<<<<

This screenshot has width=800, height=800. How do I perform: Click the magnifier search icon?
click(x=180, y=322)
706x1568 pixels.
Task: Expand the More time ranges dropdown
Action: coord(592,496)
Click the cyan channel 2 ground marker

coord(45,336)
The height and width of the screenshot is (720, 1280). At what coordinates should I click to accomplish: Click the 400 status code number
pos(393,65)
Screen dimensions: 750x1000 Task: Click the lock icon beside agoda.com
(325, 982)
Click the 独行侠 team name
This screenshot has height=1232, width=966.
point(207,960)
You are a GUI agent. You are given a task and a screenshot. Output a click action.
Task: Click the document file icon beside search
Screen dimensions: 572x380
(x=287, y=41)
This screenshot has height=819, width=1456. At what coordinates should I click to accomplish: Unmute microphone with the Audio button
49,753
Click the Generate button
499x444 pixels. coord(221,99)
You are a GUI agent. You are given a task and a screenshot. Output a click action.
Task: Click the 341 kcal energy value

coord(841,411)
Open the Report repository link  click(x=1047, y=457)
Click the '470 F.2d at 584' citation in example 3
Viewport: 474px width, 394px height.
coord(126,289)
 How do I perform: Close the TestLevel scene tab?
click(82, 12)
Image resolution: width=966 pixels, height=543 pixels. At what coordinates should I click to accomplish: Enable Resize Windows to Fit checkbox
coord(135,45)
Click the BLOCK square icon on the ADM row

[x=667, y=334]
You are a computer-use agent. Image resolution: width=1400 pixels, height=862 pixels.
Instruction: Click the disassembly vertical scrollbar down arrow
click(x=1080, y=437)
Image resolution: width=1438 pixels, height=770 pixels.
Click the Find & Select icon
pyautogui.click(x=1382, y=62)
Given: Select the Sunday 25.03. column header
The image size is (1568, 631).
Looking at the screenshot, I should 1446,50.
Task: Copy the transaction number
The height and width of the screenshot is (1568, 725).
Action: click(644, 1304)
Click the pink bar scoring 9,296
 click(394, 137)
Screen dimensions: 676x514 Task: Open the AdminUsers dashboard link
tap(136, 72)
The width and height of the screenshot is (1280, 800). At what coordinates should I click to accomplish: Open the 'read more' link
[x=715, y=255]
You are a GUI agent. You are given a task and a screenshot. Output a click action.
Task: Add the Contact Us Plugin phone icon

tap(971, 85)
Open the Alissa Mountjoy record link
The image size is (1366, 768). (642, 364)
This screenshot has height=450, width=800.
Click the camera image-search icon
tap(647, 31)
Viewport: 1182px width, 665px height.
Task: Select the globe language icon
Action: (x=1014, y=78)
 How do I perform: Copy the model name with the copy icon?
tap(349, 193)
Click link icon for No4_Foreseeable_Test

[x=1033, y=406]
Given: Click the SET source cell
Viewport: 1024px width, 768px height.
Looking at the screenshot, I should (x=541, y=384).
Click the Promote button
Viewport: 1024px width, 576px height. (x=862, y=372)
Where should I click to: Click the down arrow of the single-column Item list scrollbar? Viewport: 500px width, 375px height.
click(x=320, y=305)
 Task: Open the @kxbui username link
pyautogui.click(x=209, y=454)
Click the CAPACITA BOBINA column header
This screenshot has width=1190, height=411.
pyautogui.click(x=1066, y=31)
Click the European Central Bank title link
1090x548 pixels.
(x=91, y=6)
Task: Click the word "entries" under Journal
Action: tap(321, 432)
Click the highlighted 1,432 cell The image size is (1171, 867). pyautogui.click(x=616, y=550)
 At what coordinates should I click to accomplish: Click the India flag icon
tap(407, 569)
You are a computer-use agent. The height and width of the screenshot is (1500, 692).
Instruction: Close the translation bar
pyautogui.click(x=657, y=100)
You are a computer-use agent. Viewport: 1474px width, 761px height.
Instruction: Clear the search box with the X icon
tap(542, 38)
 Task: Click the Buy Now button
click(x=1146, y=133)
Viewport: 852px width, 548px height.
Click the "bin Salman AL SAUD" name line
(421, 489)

>>>>

▶ _WHAT IS NEEDED_
In the entries, find the line containing "You are a computer-use agent. Viewport: 1474px" and output it and all remaining lines exactly.

▶ _EXERCISE SOLUTION_
You are a computer-use agent. Viewport: 1474px width, 761px height.
Instruction: Clear the search box with the X icon
tap(542, 38)
 Task: Click the Buy Now button
click(x=1146, y=133)
Viewport: 852px width, 548px height.
Click the "bin Salman AL SAUD" name line
(421, 489)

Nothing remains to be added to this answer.